- GOAL: In the rows from the line containing "Where should I" through the line containing "pos(255,669)", change "address line" to "street line". Give back only those lines, otherwise unchanged and without the pictures.

- STORED DATA:

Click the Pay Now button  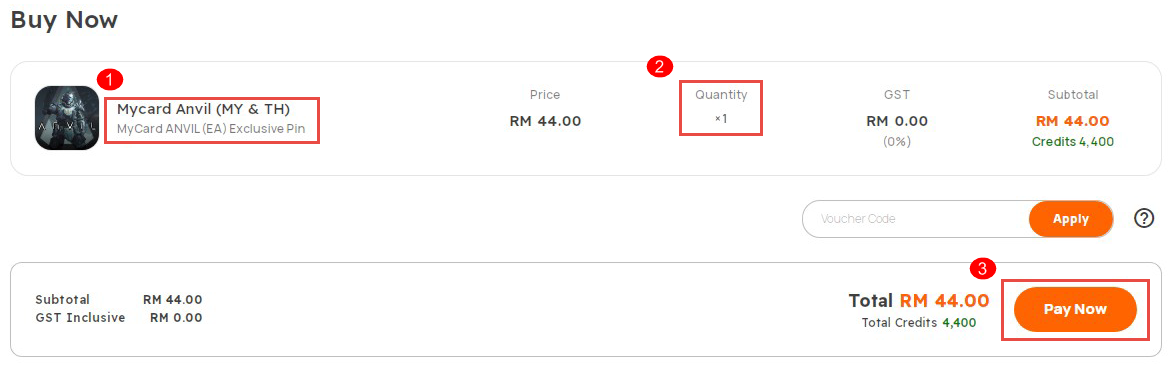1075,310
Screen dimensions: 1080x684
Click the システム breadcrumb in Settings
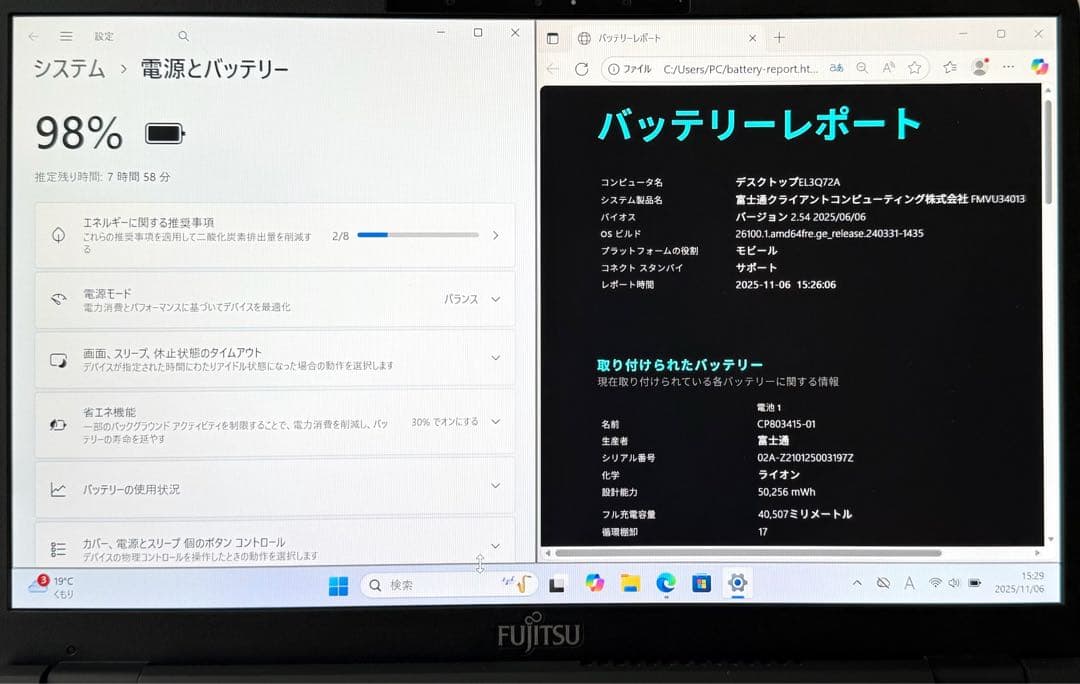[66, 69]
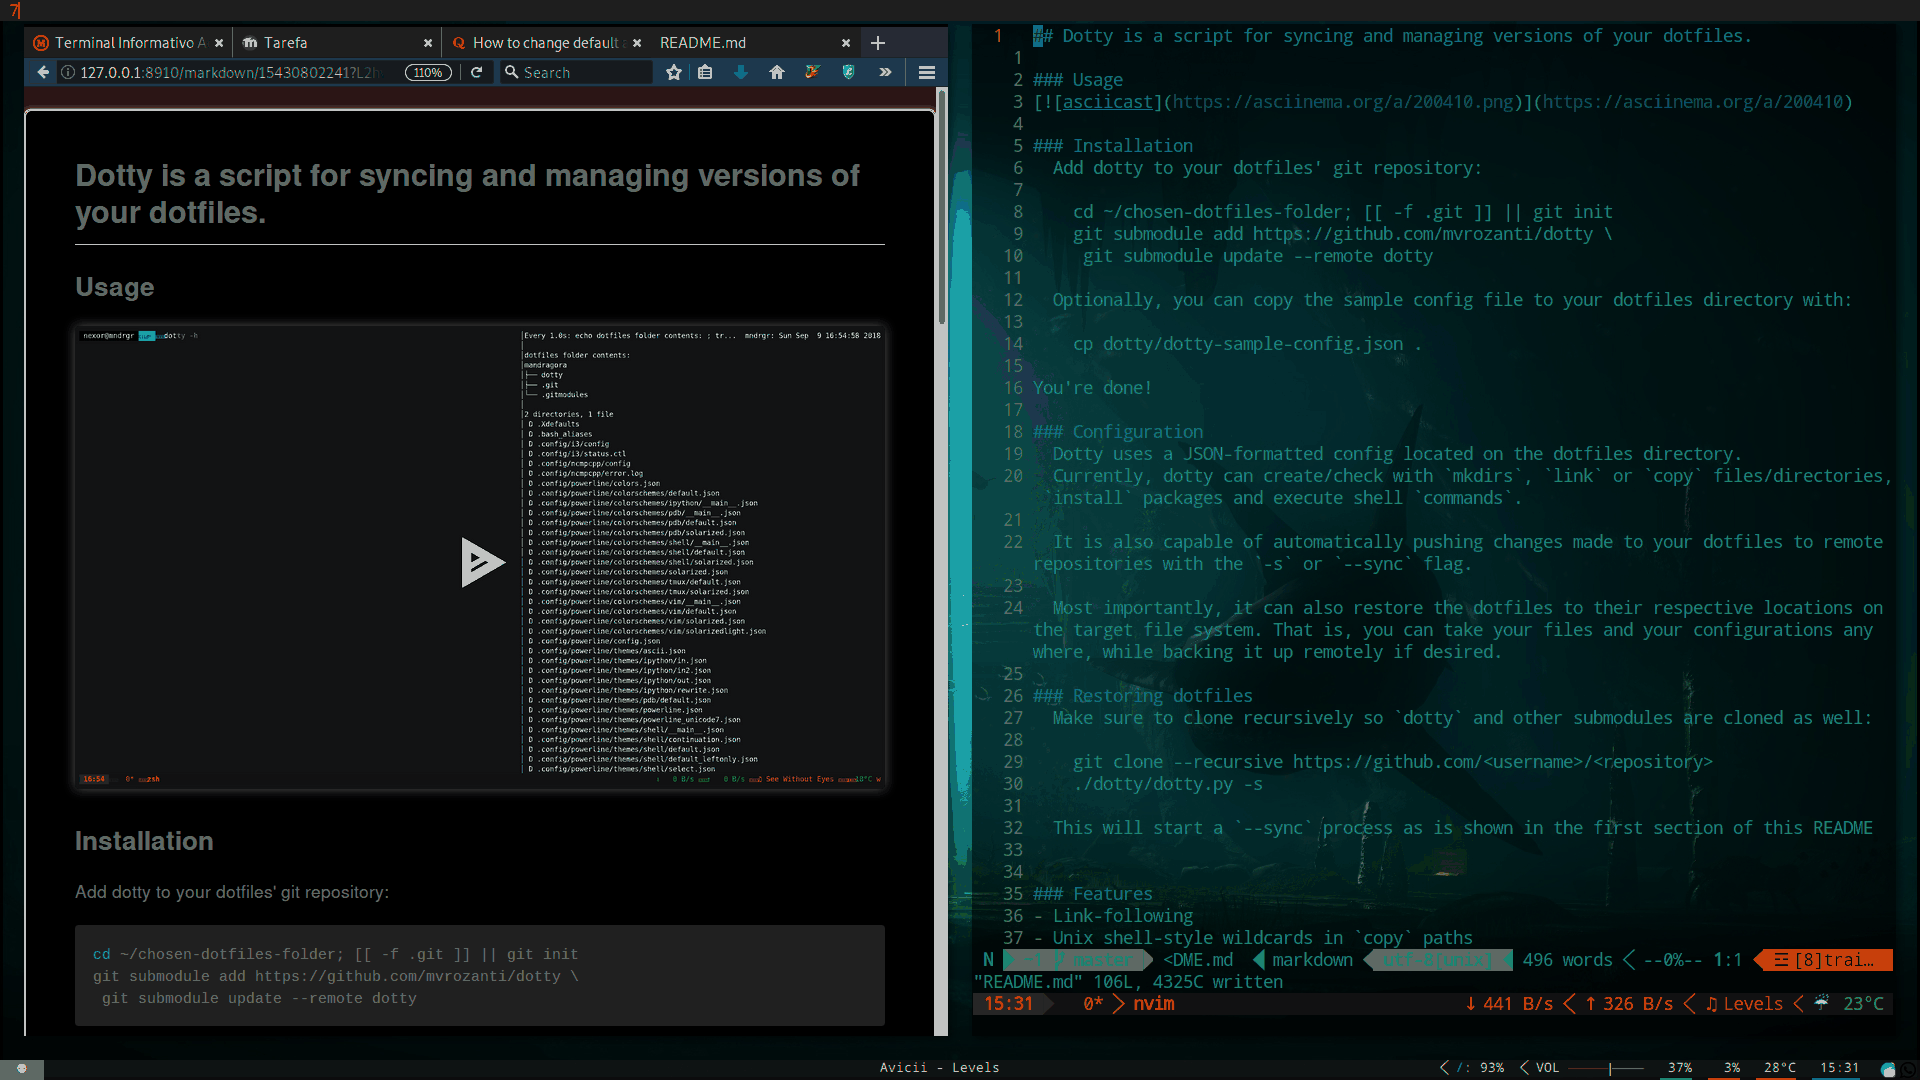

---

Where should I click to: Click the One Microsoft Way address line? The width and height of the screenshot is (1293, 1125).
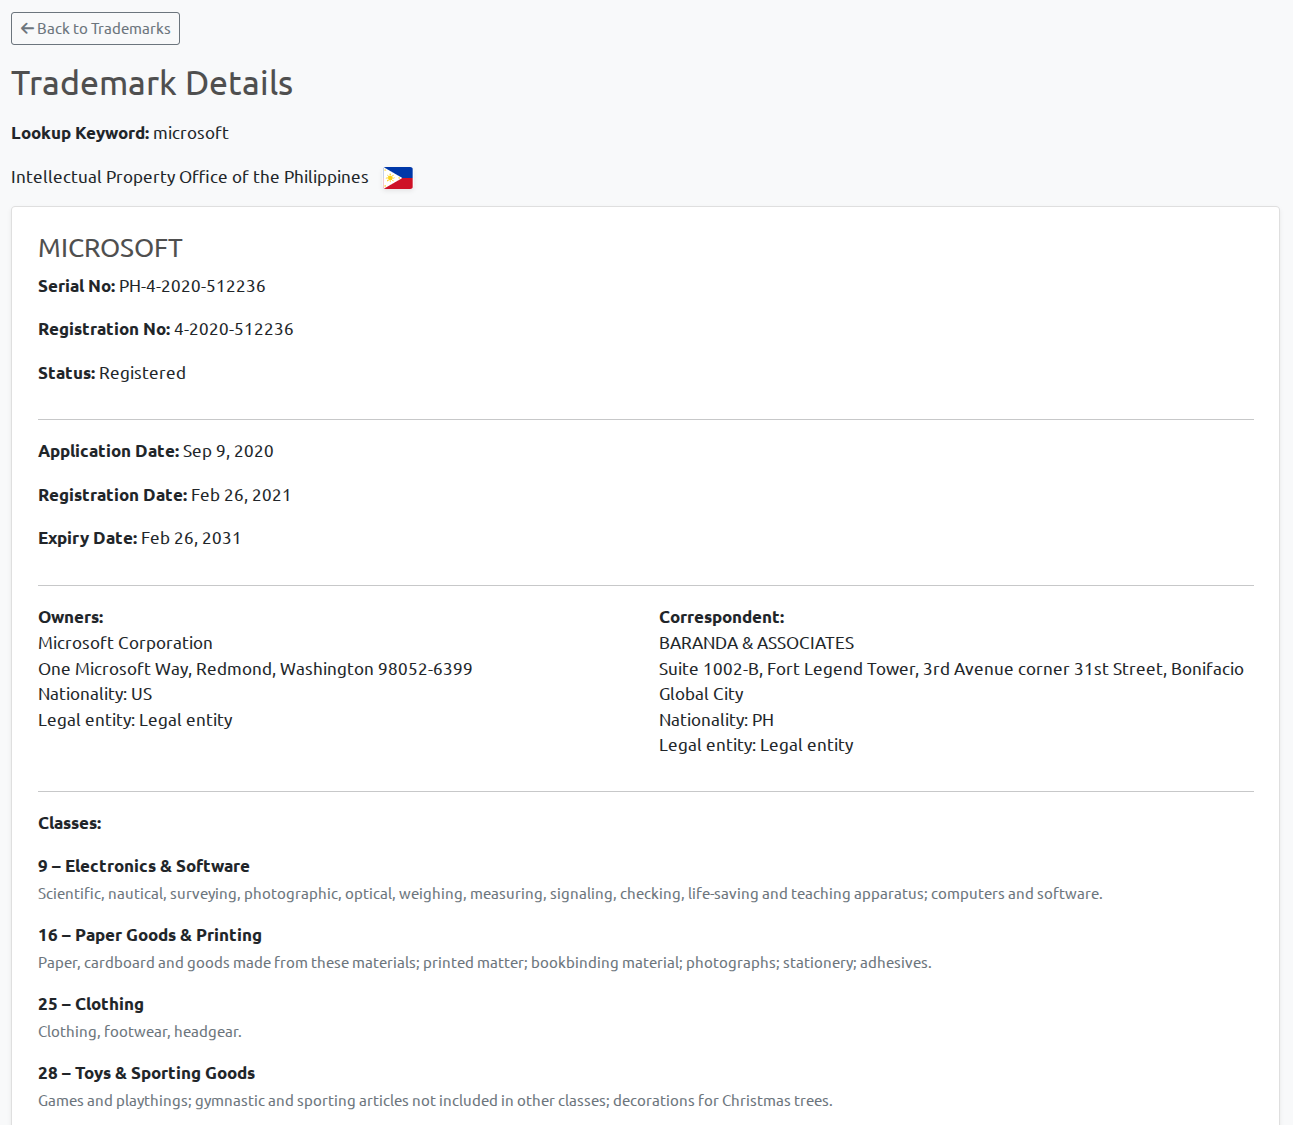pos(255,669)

- REPLY:
Where should I click to: Click the One Microsoft Way street line? The width and height of the screenshot is (1293, 1125).
pos(255,669)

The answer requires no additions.